What a wake-up call. We Americans are killing ourselves with our obsession to have more. The more we have, the emptier we are. We have no time. I keep trying to put this one down, but it hasn't worked so far. I'll be up late tonight reading; call tomorrow will hopefully be slow.

Library Journal
[De Graaf, producer of the PBS documentaries Affluenza (1996) and Escape from Affluenza (1998); David Wann, a former EPA staffer and expert on sustainable lifestyles; and Thomas H. Naylor, professor emeritus in economics at Duke, have assembled an updated and more in-depth look at the epidemic of overconsumption sweeping the United States and the rest of the world, based on de Graaf's documentaries. They define "affluenza" as "a painful, contagious, socially-transmitted condition of overload, debt, anxiety, and waste resulting from the dogged pursuit of more" and examine the spiraling cycle of overconsumption, spending, stress, and broken relationships caused by America's obsession with uncontrolled economic growth at any cost. This witty yet hard-hitting book provides evidence of the social problems caused by the American obsession with acquiring "stuff" and proposes solutions for living more sustainably.
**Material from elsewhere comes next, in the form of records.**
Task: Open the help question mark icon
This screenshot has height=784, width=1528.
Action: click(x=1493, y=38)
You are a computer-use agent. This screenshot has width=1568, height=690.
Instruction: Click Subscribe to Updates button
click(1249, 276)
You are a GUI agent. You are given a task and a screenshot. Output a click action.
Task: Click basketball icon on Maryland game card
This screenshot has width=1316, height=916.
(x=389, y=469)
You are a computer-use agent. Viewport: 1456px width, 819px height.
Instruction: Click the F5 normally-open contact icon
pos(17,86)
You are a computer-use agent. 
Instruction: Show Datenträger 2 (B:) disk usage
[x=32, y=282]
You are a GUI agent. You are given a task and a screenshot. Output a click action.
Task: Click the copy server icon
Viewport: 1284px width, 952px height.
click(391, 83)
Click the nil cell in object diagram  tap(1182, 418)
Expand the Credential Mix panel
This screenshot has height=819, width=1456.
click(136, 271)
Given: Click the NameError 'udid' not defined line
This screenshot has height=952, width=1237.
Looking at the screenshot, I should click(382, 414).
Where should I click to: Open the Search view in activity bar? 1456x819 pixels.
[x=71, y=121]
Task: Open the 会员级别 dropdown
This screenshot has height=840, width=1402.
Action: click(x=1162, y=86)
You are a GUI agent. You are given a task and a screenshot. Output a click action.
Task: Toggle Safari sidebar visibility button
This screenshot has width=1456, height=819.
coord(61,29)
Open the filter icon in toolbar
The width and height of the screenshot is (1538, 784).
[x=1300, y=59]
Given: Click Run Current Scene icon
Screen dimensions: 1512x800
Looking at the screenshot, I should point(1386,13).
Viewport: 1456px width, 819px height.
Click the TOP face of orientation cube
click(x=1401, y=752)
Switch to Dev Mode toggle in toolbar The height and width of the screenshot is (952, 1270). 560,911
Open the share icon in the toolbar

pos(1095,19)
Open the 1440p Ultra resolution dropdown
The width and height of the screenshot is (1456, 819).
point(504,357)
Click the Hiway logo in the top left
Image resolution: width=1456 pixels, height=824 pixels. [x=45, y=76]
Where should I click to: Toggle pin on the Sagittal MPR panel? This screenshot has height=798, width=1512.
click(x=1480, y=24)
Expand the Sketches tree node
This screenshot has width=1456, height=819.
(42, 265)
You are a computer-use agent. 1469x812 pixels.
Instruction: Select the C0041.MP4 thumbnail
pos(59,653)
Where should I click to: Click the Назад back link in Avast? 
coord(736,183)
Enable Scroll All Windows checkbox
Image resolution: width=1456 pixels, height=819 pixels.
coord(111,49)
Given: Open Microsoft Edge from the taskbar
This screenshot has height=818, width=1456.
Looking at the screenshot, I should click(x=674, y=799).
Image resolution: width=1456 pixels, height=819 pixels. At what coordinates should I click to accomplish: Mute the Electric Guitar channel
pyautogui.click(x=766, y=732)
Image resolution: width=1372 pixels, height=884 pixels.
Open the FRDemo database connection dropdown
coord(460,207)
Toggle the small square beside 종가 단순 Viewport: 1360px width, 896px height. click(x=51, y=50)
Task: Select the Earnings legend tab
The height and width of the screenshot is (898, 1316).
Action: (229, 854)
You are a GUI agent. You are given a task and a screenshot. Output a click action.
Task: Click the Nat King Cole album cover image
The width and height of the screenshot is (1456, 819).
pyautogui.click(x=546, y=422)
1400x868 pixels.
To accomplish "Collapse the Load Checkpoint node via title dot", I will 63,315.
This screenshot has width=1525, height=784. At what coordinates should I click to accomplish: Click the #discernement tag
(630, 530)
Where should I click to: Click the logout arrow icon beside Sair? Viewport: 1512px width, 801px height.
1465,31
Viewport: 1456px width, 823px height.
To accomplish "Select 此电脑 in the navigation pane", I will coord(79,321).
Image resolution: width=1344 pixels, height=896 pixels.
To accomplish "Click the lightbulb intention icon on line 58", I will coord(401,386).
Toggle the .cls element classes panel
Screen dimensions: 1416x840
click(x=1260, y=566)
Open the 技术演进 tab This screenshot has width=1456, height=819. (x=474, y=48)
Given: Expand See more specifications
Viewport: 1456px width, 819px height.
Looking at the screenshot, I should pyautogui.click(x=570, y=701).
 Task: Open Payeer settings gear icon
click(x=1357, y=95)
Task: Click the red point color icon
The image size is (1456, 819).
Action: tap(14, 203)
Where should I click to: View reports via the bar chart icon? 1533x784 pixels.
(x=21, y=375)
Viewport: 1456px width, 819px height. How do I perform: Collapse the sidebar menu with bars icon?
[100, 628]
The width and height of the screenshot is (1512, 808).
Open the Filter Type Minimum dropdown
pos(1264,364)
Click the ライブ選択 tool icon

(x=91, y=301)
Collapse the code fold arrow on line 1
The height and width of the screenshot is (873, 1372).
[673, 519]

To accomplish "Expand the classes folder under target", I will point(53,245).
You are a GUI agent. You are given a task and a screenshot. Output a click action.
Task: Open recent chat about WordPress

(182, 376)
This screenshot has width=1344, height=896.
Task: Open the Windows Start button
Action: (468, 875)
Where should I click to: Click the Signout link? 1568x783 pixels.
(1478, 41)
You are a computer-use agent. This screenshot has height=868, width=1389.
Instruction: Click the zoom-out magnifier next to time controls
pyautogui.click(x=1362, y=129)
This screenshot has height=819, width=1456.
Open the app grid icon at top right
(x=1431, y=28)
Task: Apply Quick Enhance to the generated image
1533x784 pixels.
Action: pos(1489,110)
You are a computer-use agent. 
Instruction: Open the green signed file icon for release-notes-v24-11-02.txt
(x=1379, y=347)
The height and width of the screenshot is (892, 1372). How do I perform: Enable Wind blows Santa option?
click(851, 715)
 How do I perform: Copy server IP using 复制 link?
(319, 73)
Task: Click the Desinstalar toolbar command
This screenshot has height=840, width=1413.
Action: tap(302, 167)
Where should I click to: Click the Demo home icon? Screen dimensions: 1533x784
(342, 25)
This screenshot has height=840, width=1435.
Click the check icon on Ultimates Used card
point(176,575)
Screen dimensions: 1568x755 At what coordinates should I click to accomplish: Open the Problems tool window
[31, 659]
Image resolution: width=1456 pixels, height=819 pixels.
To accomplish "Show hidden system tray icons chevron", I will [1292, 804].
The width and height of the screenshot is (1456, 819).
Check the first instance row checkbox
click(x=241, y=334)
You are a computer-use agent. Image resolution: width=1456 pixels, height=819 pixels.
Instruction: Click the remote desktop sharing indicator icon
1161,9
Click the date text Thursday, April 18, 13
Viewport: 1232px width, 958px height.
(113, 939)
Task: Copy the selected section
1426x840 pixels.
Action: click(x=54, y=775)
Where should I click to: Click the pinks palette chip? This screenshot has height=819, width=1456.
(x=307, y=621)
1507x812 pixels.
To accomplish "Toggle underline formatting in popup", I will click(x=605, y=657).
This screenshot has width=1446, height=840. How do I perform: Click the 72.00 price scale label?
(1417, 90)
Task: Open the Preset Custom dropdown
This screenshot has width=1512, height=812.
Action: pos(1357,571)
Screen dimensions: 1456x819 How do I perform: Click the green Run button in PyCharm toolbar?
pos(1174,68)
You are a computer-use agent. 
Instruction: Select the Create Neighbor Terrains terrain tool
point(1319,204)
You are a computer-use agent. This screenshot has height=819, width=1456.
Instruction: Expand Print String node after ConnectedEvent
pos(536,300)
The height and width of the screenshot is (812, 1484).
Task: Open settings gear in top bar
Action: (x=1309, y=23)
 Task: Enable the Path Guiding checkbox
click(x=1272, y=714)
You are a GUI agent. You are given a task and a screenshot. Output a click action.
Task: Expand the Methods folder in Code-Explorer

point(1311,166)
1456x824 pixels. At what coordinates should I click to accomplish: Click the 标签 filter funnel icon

Highly recommended for academic and public libraries. Mark Bay, Indiana Univ.-Purdue Univ. Lib., Indianapolis Copyright 2001 Cahners Business Information.]

1 comment:

brooke said...

leah. couple of books you might also find interesting:
1. how much is enough? by alan durning (1992).
the numbers are a bit dated, but the ideas are still potent.
2. plan b by lester brown (2003).
the beginning is super depressing (man, we've messed up our planet!), but the end (plan "b") is a more hopeful outlook.
i've got both if you're interested in borrowing.